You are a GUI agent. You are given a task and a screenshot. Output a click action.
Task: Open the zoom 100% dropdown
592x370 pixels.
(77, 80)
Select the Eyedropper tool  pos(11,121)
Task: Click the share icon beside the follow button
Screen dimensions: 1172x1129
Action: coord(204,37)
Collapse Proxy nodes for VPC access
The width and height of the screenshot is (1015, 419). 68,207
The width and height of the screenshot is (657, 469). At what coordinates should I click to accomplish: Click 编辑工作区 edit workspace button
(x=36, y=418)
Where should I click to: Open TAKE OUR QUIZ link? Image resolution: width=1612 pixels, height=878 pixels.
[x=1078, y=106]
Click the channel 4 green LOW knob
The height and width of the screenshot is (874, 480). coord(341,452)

PROBLEM TO SOLVE
What do the lines from the one with "Where should I" through the last line of the entries say? Print them word for word, both ends included, and nothing else.

SOLUTION
Where should I click to: Open TAKE OUR QUIZ link? Image resolution: width=1612 pixels, height=878 pixels.
[x=1078, y=106]
Click the channel 4 green LOW knob
The height and width of the screenshot is (874, 480). coord(341,452)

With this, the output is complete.